WHAT IS ASKED =
Turn the data below into a JSON list of strings with one string per line, skipping any blank lines. Include only the lines from the one containing "label: Programa general" down through the one containing "46) label: Poland", both ends included.

══ DATA TO PROCESS ══

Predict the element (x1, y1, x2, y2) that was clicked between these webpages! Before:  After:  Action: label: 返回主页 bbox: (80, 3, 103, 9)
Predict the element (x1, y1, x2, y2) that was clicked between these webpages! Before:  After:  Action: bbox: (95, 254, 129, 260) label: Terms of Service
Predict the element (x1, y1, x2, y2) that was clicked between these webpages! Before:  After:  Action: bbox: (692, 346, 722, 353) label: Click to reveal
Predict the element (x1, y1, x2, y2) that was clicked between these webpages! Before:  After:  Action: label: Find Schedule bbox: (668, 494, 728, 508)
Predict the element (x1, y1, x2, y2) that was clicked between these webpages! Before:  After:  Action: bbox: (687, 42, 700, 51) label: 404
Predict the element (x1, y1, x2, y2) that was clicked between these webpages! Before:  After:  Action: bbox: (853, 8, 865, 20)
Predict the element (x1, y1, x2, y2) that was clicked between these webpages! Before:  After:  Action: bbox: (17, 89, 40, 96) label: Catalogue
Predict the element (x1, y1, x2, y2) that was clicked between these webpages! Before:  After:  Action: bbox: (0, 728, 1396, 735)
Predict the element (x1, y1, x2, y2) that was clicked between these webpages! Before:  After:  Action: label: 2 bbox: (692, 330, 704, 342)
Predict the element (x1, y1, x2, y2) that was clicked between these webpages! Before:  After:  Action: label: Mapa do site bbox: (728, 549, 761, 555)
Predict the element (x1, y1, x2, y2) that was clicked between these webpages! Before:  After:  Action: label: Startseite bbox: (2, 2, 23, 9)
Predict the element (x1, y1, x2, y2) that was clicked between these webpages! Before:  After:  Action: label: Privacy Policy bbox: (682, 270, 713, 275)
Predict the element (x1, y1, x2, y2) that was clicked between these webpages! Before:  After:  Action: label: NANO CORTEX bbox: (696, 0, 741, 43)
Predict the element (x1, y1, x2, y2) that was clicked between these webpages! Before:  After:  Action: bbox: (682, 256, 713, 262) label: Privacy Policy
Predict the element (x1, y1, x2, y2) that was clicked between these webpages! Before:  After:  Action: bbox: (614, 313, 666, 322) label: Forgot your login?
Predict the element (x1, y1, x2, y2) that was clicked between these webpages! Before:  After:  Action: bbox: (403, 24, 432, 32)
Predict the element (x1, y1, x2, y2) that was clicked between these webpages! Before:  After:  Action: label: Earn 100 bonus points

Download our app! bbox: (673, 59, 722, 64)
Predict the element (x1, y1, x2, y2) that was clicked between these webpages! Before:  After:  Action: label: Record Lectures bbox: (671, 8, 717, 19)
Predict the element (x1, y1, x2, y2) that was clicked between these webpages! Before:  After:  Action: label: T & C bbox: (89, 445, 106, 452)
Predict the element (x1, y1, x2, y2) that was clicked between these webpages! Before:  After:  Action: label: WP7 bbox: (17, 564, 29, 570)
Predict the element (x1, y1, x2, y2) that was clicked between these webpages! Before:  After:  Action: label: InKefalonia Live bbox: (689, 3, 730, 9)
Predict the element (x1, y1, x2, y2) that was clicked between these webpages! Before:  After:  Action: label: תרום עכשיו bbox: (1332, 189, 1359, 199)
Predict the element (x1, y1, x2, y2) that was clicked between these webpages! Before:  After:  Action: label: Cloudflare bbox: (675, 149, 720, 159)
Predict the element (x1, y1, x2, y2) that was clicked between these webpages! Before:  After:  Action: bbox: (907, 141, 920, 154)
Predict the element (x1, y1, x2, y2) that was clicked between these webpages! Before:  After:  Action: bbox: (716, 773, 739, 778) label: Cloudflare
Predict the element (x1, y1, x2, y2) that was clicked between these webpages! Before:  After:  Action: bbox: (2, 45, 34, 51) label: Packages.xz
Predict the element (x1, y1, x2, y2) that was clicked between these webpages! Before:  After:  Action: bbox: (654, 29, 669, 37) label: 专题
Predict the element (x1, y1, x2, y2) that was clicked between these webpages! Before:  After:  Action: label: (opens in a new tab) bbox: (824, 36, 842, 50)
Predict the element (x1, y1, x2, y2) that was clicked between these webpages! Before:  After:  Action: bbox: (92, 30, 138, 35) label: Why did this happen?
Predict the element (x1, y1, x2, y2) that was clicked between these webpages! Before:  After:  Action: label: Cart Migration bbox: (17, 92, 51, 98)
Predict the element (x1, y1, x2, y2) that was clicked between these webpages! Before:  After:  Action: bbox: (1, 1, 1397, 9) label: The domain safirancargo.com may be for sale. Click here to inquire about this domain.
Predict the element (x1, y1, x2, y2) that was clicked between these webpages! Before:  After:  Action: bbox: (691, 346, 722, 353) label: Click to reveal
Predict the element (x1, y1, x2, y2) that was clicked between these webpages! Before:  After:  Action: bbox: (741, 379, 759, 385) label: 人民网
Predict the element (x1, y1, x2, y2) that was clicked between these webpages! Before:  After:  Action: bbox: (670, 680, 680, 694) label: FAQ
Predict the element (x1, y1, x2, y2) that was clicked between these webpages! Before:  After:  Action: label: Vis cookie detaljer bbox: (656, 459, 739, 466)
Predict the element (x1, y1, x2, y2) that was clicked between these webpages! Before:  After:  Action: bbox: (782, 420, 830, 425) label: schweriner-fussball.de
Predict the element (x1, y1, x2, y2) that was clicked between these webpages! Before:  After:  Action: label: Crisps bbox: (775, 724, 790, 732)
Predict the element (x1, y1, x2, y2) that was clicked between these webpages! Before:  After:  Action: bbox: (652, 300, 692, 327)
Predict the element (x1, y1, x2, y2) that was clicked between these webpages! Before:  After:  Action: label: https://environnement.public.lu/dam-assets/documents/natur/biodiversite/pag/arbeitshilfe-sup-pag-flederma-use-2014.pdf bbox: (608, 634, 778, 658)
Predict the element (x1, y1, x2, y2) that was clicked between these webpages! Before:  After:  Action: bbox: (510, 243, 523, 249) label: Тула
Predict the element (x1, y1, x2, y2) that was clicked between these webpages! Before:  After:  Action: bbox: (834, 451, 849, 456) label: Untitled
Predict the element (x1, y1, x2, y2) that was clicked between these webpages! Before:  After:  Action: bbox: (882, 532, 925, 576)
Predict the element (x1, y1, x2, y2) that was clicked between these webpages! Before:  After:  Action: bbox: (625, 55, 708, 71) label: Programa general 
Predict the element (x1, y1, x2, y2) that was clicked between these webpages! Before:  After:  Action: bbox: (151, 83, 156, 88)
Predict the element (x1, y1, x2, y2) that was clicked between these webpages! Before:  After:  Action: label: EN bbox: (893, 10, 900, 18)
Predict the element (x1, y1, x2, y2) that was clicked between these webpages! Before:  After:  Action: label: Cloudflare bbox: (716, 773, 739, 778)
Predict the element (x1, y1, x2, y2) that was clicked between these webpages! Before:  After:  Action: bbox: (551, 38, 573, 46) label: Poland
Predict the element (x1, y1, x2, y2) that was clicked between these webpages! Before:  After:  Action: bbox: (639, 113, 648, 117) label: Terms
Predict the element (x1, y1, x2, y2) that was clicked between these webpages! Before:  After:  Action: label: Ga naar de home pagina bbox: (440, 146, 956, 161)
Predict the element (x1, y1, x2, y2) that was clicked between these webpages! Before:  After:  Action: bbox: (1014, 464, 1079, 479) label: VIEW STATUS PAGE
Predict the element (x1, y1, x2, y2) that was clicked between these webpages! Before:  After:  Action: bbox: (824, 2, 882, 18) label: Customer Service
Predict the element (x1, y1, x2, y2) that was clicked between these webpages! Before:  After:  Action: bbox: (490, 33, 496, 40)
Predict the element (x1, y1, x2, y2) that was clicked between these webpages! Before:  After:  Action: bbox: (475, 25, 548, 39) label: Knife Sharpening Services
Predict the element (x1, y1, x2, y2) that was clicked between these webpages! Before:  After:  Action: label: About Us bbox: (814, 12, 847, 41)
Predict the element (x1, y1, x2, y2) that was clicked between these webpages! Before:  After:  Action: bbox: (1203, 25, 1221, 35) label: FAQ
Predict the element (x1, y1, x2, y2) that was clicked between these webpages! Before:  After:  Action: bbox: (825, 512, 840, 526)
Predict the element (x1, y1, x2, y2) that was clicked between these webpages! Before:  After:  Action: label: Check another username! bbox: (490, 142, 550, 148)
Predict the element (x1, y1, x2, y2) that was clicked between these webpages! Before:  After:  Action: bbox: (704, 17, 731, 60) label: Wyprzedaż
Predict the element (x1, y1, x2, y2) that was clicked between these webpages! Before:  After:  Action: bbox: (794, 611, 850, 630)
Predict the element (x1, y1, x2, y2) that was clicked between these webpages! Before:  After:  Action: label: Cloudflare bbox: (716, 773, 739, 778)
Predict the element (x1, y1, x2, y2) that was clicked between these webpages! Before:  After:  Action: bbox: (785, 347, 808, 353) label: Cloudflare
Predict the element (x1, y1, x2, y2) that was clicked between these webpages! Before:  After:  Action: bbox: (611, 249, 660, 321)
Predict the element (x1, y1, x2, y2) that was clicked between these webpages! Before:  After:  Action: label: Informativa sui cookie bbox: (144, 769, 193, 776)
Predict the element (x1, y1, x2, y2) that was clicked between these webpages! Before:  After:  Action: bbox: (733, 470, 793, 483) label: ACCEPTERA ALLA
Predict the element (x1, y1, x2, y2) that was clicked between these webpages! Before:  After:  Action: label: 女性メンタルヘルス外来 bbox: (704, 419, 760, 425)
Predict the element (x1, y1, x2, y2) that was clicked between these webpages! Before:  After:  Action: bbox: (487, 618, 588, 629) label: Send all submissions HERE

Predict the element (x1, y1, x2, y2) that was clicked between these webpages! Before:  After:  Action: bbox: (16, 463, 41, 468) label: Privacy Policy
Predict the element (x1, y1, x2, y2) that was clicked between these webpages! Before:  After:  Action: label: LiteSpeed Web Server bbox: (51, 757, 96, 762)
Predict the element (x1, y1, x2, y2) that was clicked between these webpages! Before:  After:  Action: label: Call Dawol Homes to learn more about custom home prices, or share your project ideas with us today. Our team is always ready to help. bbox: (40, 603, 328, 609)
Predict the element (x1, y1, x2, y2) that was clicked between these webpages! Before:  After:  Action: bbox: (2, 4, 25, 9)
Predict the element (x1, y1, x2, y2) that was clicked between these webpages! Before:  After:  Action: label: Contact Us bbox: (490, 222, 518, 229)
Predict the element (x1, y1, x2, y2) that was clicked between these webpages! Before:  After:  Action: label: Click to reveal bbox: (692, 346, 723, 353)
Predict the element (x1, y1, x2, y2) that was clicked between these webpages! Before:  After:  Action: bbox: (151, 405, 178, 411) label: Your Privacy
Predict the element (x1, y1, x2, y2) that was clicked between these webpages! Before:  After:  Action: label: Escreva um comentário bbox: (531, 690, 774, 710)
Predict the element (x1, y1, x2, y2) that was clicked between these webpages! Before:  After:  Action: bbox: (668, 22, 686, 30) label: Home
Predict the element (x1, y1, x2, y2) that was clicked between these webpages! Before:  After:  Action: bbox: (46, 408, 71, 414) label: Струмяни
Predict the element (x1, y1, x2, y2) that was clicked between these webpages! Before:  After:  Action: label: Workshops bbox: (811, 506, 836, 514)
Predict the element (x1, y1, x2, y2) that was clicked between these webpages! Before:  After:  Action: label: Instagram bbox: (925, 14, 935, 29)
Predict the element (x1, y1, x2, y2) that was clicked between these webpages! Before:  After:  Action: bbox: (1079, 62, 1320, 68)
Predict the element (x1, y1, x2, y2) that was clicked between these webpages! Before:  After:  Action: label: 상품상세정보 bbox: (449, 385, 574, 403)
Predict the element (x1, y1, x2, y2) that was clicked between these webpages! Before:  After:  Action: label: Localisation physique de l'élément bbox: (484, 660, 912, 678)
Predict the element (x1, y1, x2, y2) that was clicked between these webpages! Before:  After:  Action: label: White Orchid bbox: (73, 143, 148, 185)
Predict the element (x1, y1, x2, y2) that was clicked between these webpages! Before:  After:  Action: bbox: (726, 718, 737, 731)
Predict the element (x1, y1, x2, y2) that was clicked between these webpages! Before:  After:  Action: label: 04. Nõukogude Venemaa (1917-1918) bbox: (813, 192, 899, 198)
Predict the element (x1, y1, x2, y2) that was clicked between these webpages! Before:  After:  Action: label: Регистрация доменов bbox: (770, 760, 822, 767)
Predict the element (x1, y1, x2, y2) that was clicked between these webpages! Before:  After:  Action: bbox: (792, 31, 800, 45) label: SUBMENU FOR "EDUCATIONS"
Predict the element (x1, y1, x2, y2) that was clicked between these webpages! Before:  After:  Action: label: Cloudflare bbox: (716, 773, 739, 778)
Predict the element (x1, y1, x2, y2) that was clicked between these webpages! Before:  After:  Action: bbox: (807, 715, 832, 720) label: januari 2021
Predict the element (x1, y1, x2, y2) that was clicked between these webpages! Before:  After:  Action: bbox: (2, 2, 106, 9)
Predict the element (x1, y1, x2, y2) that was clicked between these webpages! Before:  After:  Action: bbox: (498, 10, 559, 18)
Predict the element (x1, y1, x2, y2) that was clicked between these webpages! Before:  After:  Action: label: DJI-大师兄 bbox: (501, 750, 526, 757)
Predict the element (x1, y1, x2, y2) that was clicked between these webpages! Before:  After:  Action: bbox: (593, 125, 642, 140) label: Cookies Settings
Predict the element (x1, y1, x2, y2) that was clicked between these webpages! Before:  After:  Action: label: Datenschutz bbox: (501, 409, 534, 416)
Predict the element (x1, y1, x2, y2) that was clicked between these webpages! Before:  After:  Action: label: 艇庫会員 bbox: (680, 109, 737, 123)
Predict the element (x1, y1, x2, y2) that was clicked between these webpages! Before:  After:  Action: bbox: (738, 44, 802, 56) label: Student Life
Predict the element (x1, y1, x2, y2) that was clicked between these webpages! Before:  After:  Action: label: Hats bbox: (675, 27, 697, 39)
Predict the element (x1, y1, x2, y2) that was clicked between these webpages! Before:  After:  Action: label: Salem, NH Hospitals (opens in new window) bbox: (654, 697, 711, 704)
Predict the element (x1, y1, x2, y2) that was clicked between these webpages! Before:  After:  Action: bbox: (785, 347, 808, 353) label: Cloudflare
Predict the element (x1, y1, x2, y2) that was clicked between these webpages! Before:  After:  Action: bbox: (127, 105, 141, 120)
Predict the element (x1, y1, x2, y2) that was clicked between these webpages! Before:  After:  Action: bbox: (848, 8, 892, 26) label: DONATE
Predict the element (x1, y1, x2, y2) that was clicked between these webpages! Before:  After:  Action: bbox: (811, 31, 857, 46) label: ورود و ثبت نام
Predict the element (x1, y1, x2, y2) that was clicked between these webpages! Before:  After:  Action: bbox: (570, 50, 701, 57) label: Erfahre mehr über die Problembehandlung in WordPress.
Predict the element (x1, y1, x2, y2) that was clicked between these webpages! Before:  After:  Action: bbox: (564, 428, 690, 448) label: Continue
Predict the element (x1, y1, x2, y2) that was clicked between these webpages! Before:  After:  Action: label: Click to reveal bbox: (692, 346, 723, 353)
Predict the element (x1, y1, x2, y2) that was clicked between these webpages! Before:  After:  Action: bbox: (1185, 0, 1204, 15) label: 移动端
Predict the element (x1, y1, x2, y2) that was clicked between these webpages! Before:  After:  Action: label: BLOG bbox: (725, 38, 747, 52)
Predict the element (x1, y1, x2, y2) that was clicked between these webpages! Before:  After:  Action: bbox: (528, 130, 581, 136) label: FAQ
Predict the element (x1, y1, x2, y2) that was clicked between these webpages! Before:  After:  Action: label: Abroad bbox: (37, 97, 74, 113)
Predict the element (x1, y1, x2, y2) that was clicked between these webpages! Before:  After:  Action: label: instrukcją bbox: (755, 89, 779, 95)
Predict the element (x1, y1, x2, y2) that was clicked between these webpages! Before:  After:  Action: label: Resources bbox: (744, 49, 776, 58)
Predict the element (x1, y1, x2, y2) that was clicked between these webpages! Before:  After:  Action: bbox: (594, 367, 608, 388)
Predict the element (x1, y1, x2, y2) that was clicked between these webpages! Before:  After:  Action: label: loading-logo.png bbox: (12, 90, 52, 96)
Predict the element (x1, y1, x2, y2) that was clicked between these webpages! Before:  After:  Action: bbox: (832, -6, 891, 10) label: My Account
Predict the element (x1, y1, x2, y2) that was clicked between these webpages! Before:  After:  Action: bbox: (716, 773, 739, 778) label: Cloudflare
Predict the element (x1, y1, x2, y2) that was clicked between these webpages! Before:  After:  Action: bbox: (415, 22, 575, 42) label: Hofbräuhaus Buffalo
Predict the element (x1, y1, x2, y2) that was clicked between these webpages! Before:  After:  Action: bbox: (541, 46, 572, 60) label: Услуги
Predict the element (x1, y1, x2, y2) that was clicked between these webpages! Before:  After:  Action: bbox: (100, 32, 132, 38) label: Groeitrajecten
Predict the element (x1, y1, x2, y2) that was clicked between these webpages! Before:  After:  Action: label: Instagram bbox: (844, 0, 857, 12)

═══

ANSWER TO THE PROBLEM =
[
  "Predict the element (x1, y1, x2, y2) that was clicked between these webpages! Before:  After:  Action: bbox: (625, 55, 708, 71) label: Programa general ",
  "Predict the element (x1, y1, x2, y2) that was clicked between these webpages! Before:  After:  Action: bbox: (151, 83, 156, 88)",
  "Predict the element (x1, y1, x2, y2) that was clicked between these webpages! Before:  After:  Action: label: EN bbox: (893, 10, 900, 18)",
  "Predict the element (x1, y1, x2, y2) that was clicked between these webpages! Before:  After:  Action: label: Cloudflare bbox: (716, 773, 739, 778)",
  "Predict the element (x1, y1, x2, y2) that was clicked between these webpages! Before:  After:  Action: bbox: (551, 38, 573, 46) label: Poland"
]